Погасло электричество. Пишу со свечой. День вышел больной, маялся животом, ничего не мог делать. Лежал, читал «Русскую идею» Бердяева, все более раздражаясь бесплодностью ухищрений мысли. Все Гегель, Гегель, Гегель, все Толстой, Достоевский — ну, ладно... Все высказанные мысли, все изреченные максимы упираются в стену Кремля, где правил бал маленький, щербатый инородец... Знать, то, что было, приобретает новый смысл, когда знаешь, что вышло. Из этого? Из другого? Но из чего? Что вышло? Что будет?

Нынешняя моя деревня не дает уединиться, сосредоточиться. Не дает.

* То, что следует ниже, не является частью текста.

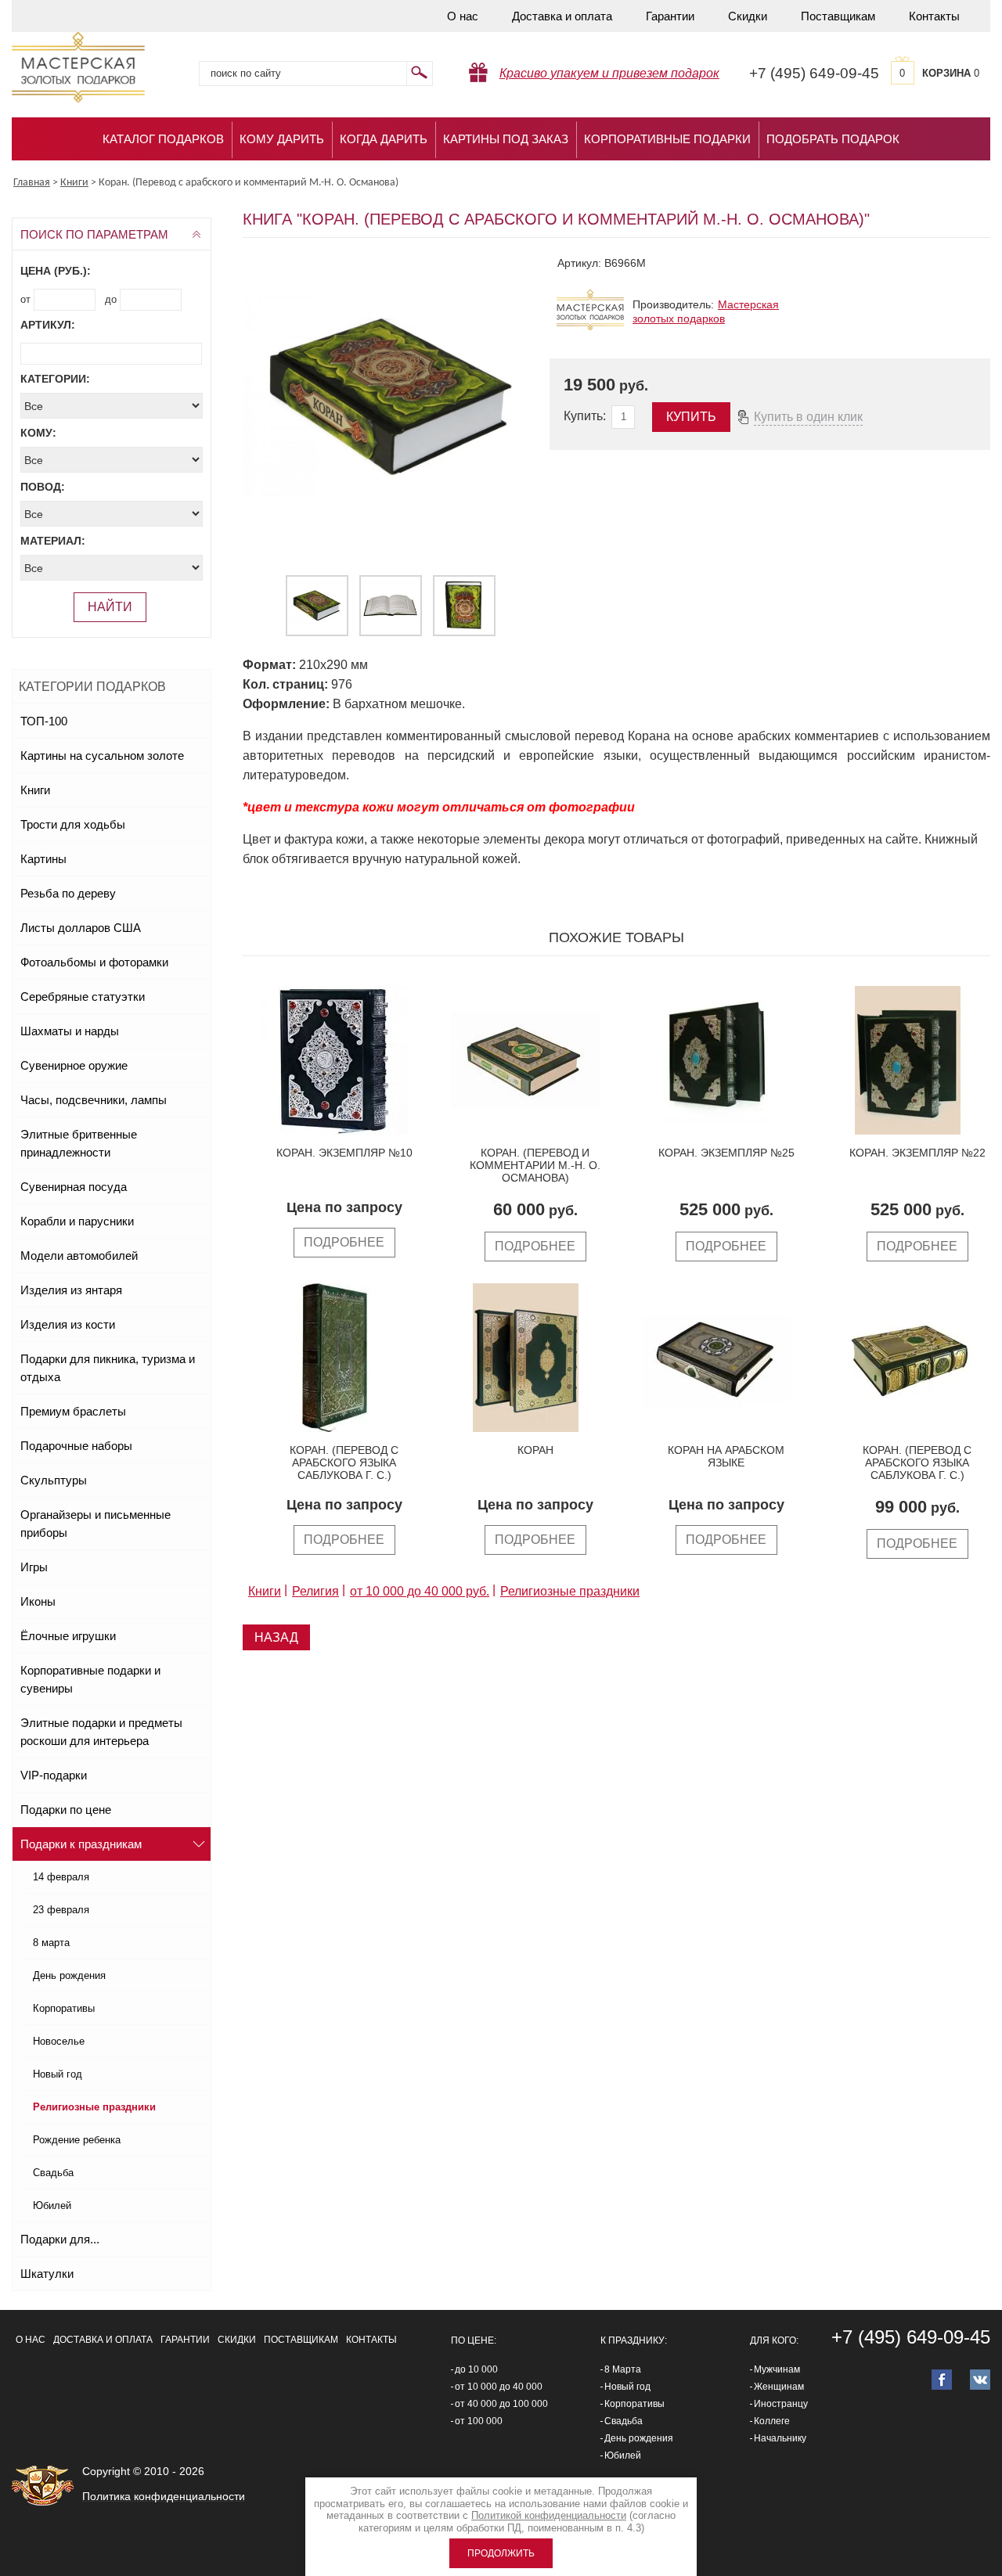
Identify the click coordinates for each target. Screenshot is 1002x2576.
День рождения (69, 1975)
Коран (535, 1450)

Горит моя свеча,понурилась изобка...

Продолжает дуть юго-запад, шелоник, ветер, наносящий облака с дождями. Хмуро, холодно. Завтрак варил на костре. С начала приготовления оного до момента съедения — два часа. Завтрак вобрал в себя множество операций. С чего начинается завтрак в брошенной деревне Нюрговичи у старого одинокого человека? Взял топор, слазил на крышу хлева, пристроенного к избе, отклячил бывшую стропилу, снес ее на козлы, отпилил полено, мелко расколол, зажег костер из щепок и лучин. Повесил над костром на тагане кастрюлю с картошкой, чайник. Пошел нарвал зверобою, погрузил его в чайник... А вода? За водой спустился по крутосклону к озеру, принес два ведра. Костер себя вел — как всякая женщина: требовал к себе внимания, тщания, понимания природы горения. Как только я отвлекался от костра и подкладывал не такие, как надо, чурки, костер остывал, погасал. Так было долго, но наступил и миг торжества; паром окуталась картошка, засмуглел чаек. Дуже добже. И полетела душа моя в рай.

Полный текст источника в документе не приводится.